Montreal sisters Helen and Billie Bitzas were struggling with a challenge that is likely not unfamiliar to many first-generation immigrants: recreating their parents’ traditional dishes in their own kitchens. Every time they attempted to pull together one of their family’s time-honored Greek meals, something was always off.
Wanting to preserve these aspects of their culture and heritage for their children, Helen and Billie decided to go to their parents’ home to learn and document how traditional dishes were prepared to create actual recipes.
The sisters recorded their experience by launching a blog called MiaKouppa, which is Greek for “one cup.” Here are some tips from them for those who also want to preserve their family recipes.
Make a project out of it.

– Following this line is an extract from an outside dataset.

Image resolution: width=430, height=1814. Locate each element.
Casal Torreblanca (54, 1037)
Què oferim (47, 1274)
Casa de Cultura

Instead of getting frustrated with the inexact measurements and ambiguous instructions provided by your family, make a project out of deciphering these “non-recipe recipes.” The Bitzas sisters laugh at some of the vague guidelines their parents would give them, such as, “cook it until it’s done,” or “if you have it, add it.”
Even if older family members may not completely understand why exact measurements and instructions are important, especially if they didn’t learn that way, tackling the project as a family is also a great way to bond.
Cook in your family member’s kitchen (when it’s safe to do so). Observing your more experienced family member in their own kitchen means they’ll feel more comfortable doing what they do best. For the Bitzas sisters, watching their father make his specialty, galaktoboureko, in his own element helped them understand how to properly handle the dough for this dish.
In addition to writing everything down carefully, you can learn how to cook “with the eye.” Watching your loved ones work in their own space will ensure that they don’t waste time looking for things and can focus on making the food while you focus on learning.
Set aside plenty of time. The sisters note that learning how to make a meal with someone takes much longer than the regular cooking time because there’s more explaining going on, and the process is often paused to allow a moment to jot down notes and take pictures. Videos are also helpful so you can refer to them when trying on your own, but they suggest trying recipes while they’re still fresh in your mind.
Don’t wait to ask elderly loved ones to share their recipes and stories. Helen and Billie have shared 360 traditional family recipes on their blog, all of which took time and coordination between multiple people’s schedules. The sad truth is that our older family members won’t be here forever; the sisters have heard from others that they regret not taking the chance to learn from their loved ones who have since passed on.
Ask why a favorite dish is so special to them. Through this project, the Bitzas sisters discovered a lot about their parents and their family history through the stories that are attached to certain dishes. For instance, Billie says that “while making something that included honey, [their] mother told [them] that [their] grandfather and great-grandfather were bee-keepers.”
You will get much more than just recipes if you embark on this journey with your family. Besides delicious traditional food, you’ll become closer to your loved ones and create cherished memories to look back on while you celebrate your heritage and enjoy these meals with the next generation.